The native of North Bay, Ont., swims collegiately for the University of Missouri, a decision she admits helped her greatly as an elite swimmer.
“I think one of the biggest reasons that I wanted to go into the U.S. for school was just a change of scenery,” she said. “I know that if I would have stayed in Canada, I would have been competing against the same people that I had been competing against since I was younger so I wanted to be able compete against different people.”
The 24-year-old is well aware of the young athletes who choose to stay in Canada and how well Swimming Canada develops its own performers at all ages.
“I think that right now Swimming Canada is going in a really good direction,” says Bouchard. “The recruiting process in Canada has definitely changed since I started in that they are able to retain more Canadians in Canada which is a good thing.”
Bouchard still trains in Canada at the Oakville Aquatic Centre when not attending the University of Missouri, citing her coach, Sean Baker, as the reason.

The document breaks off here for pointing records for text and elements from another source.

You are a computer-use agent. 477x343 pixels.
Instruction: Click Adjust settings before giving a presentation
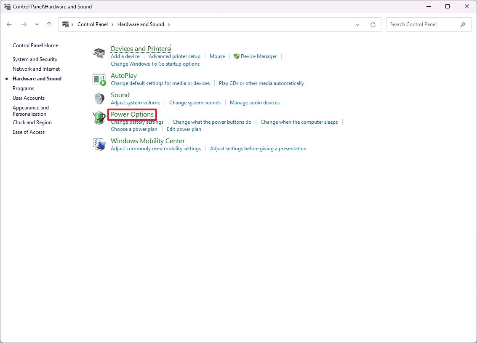258,148
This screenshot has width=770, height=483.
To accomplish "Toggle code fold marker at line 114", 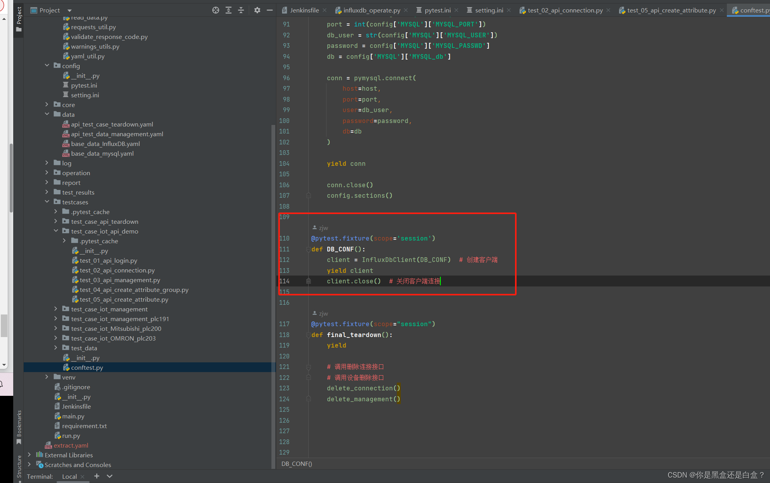I will click(x=308, y=281).
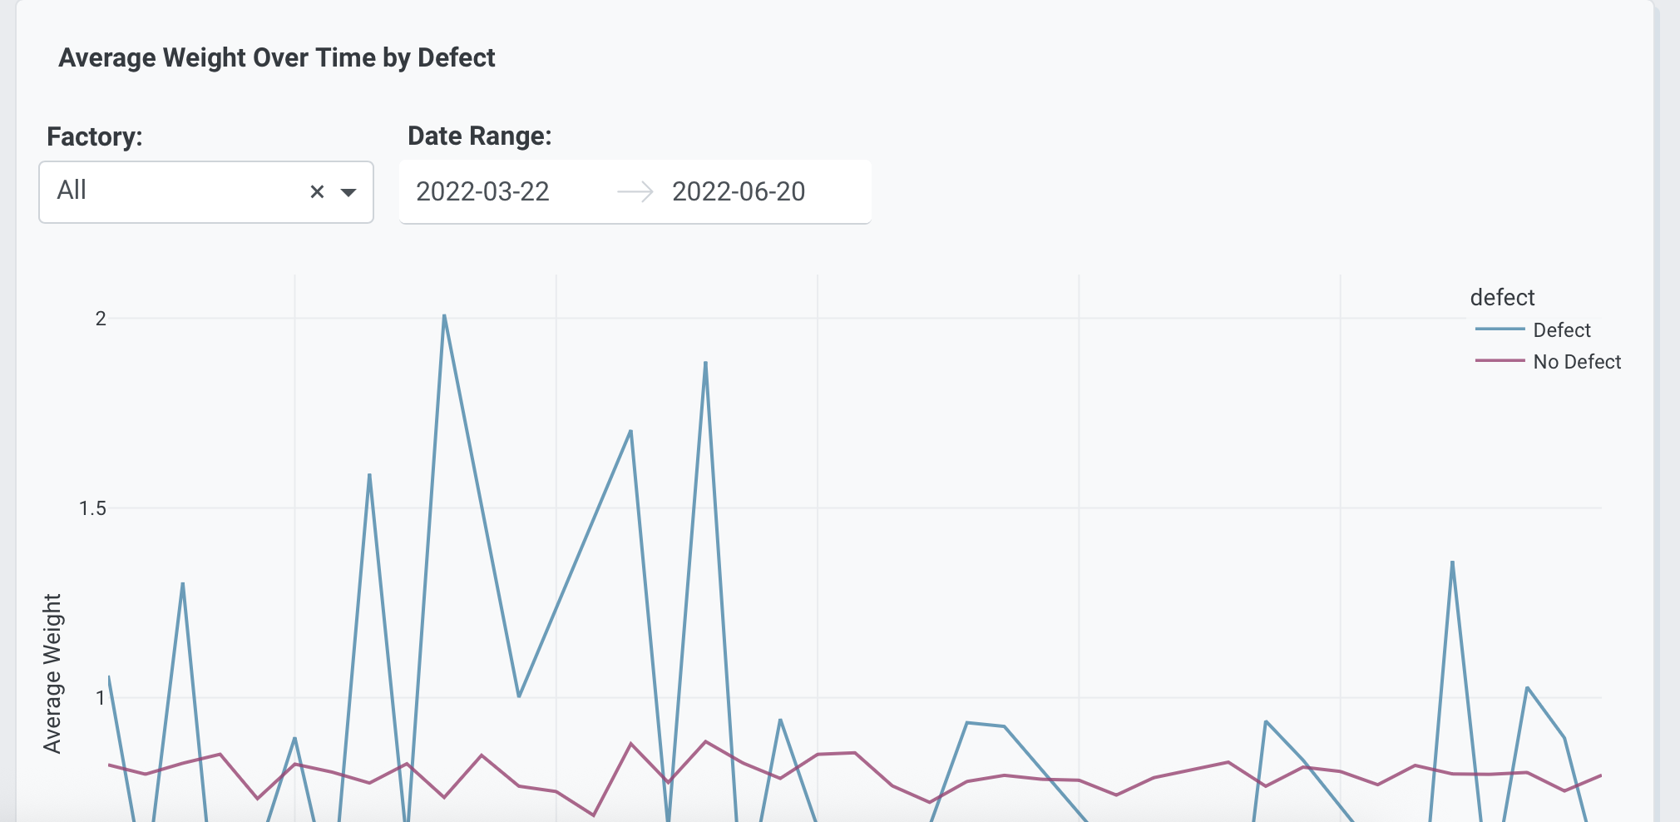Toggle the Defect series in the legend
Screen dimensions: 1680x822
click(1561, 329)
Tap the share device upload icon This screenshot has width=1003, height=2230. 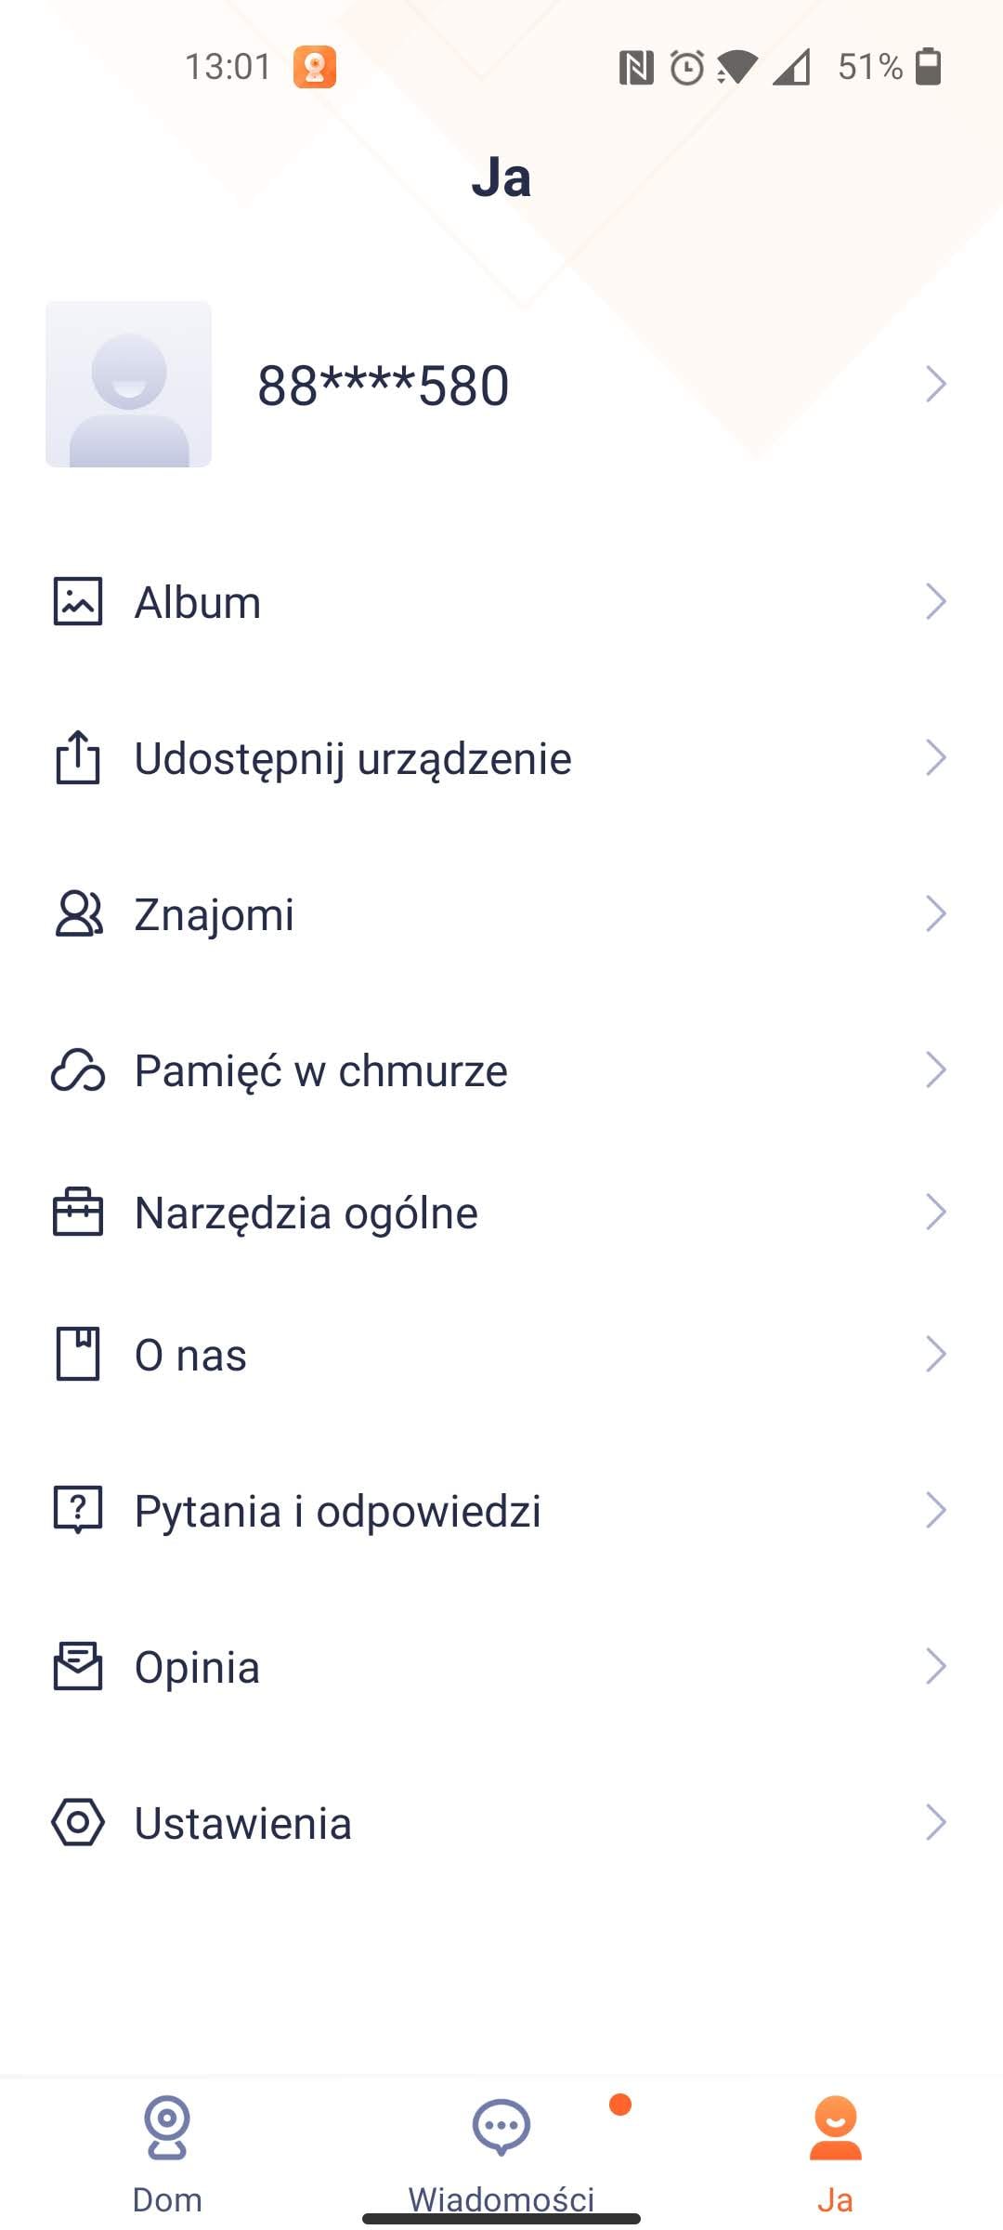[x=78, y=757]
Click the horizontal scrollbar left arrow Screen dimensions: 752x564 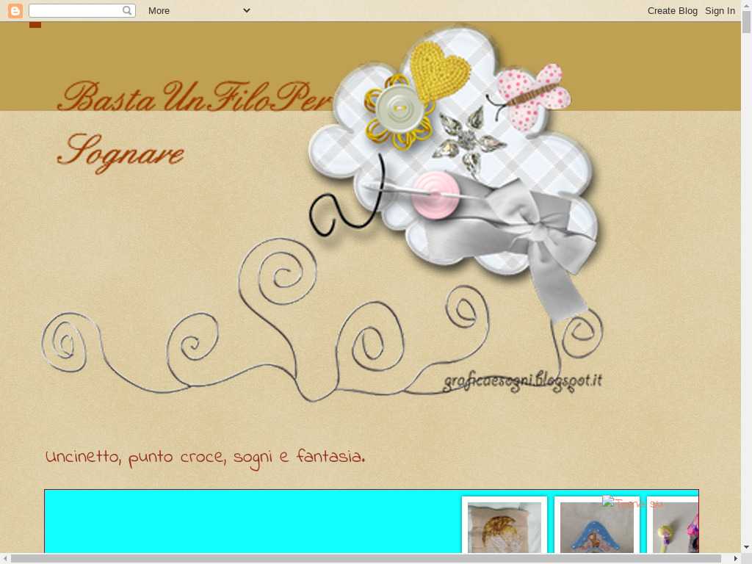click(x=5, y=558)
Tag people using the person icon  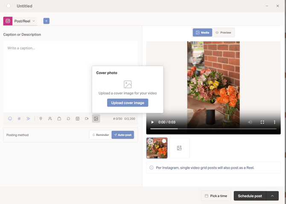tap(50, 119)
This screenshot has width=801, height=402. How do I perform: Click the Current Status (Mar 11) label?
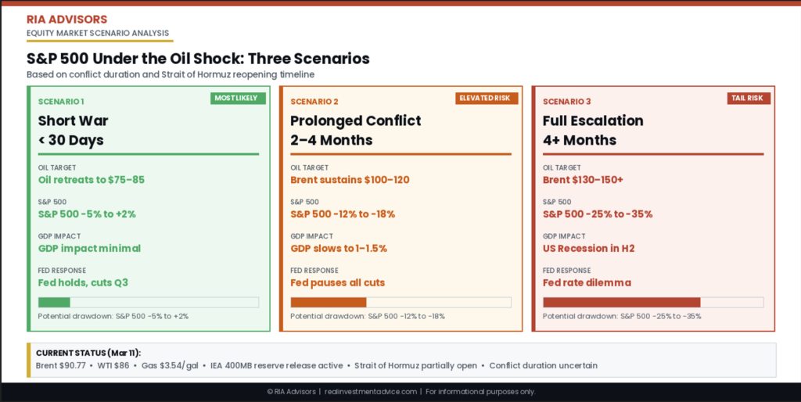coord(88,354)
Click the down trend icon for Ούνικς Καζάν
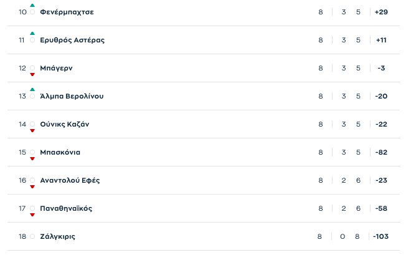Image resolution: width=406 pixels, height=260 pixels. (32, 131)
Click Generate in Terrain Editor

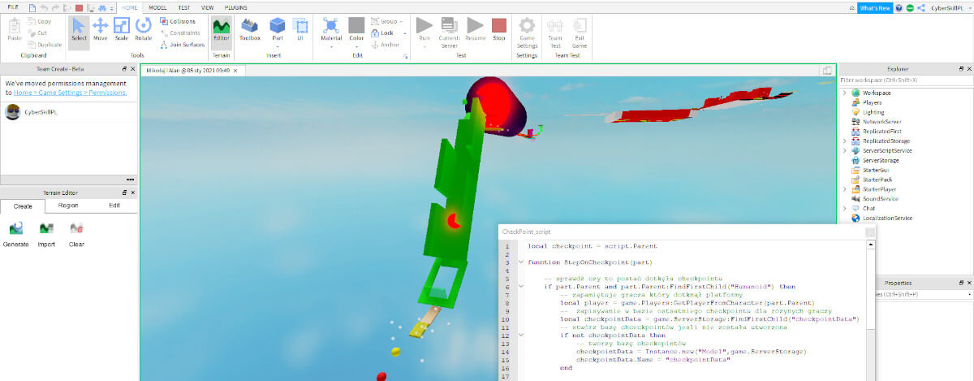coord(16,233)
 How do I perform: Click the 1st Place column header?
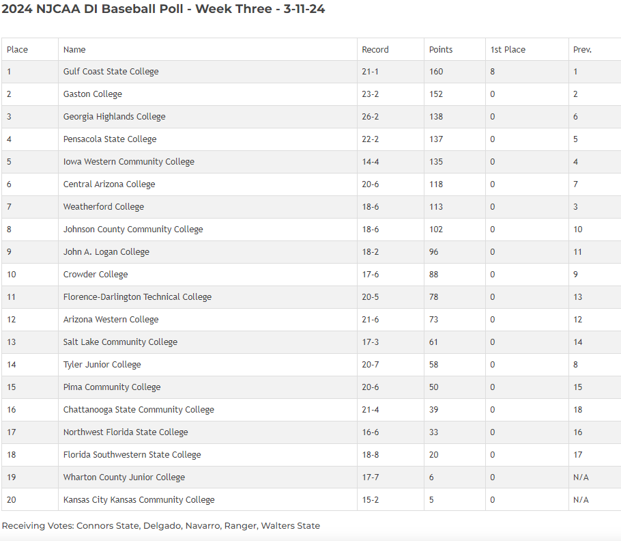(508, 49)
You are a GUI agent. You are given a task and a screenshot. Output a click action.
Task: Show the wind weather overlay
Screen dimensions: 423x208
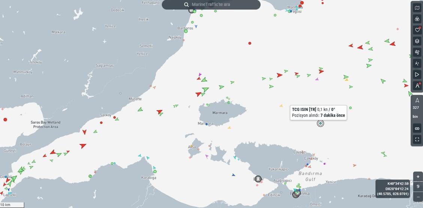click(417, 52)
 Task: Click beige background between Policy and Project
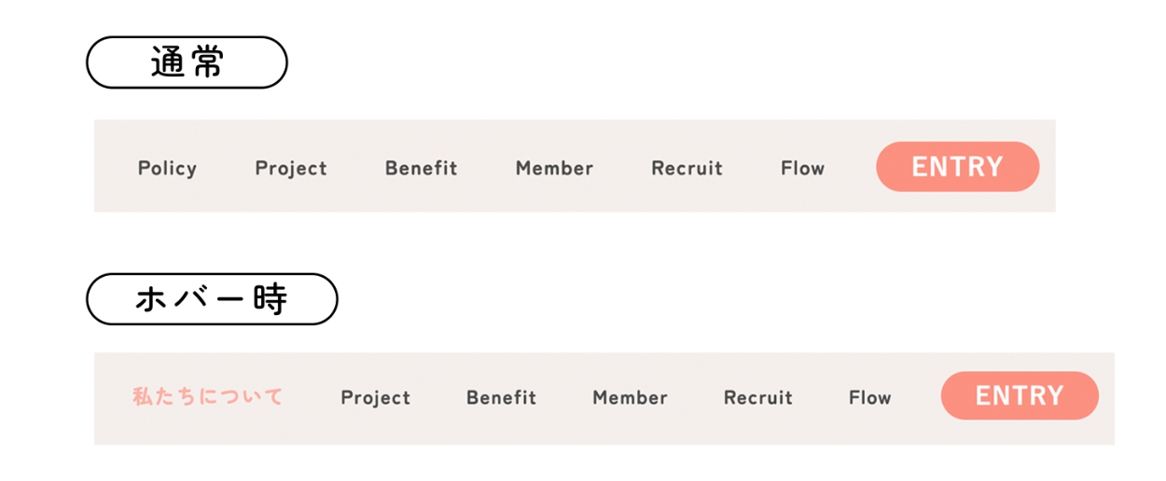[226, 169]
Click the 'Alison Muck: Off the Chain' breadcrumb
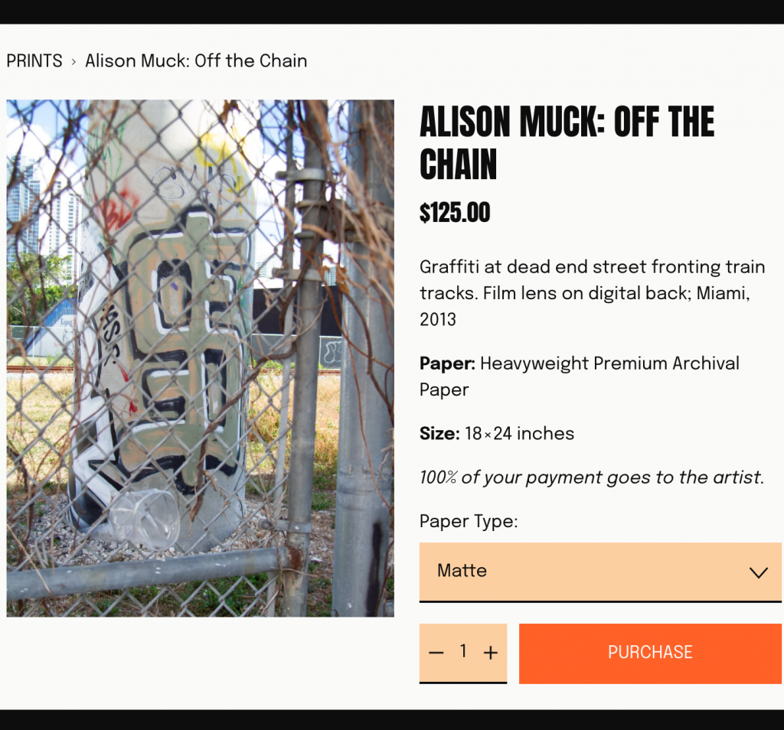The height and width of the screenshot is (730, 784). (196, 61)
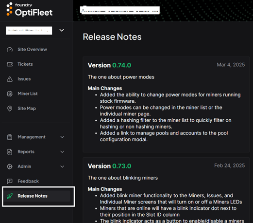The width and height of the screenshot is (253, 223).
Task: Open the site selector dropdown arrow
Action: click(62, 30)
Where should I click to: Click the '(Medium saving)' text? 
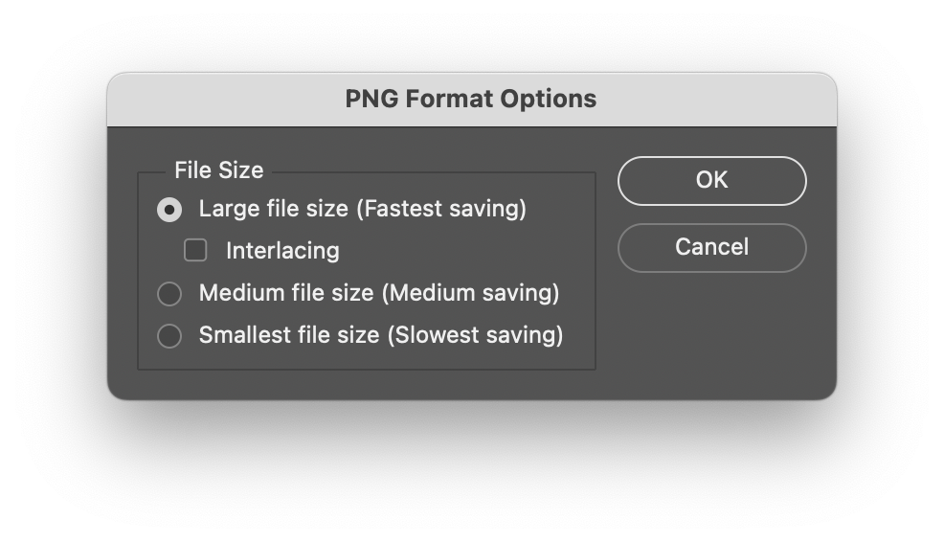471,293
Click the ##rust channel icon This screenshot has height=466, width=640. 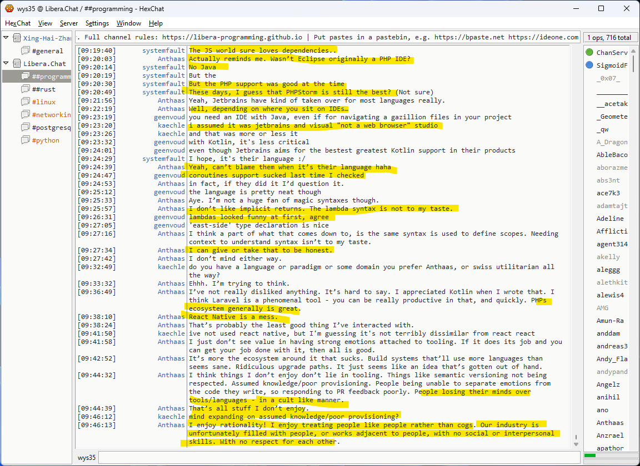coord(26,89)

“I’ve known Sean since I was like 12, so it was just a natural progression to compete for Oakville.”
That progression has been a steady one this year, having already won a Pro-Swim Series Event, and she’s poised to make a splash in the upcoming Pan-Am Games this summer in Toronto.
However, she is conscious that elite swimming in Canada is progressing as well in popularity and intensity.
“I see it in the backstroke, a lot of the young girls are coming up and trying to beat the older girls and I think that that turn is really good,” she said. “And the new centre being built here in Toronto I think is really awesome and hopefully will entice some younger people to stay here.”
And while the bulk of Bouchard’s swimming development at this stage of her career has taken place in the States, the difference in competition for both Canada and America may simply be a numbers game and nothing else.
“They have a bigger talent pool that they can draw from, you know I don’t think it’s a good thing to compare that way.”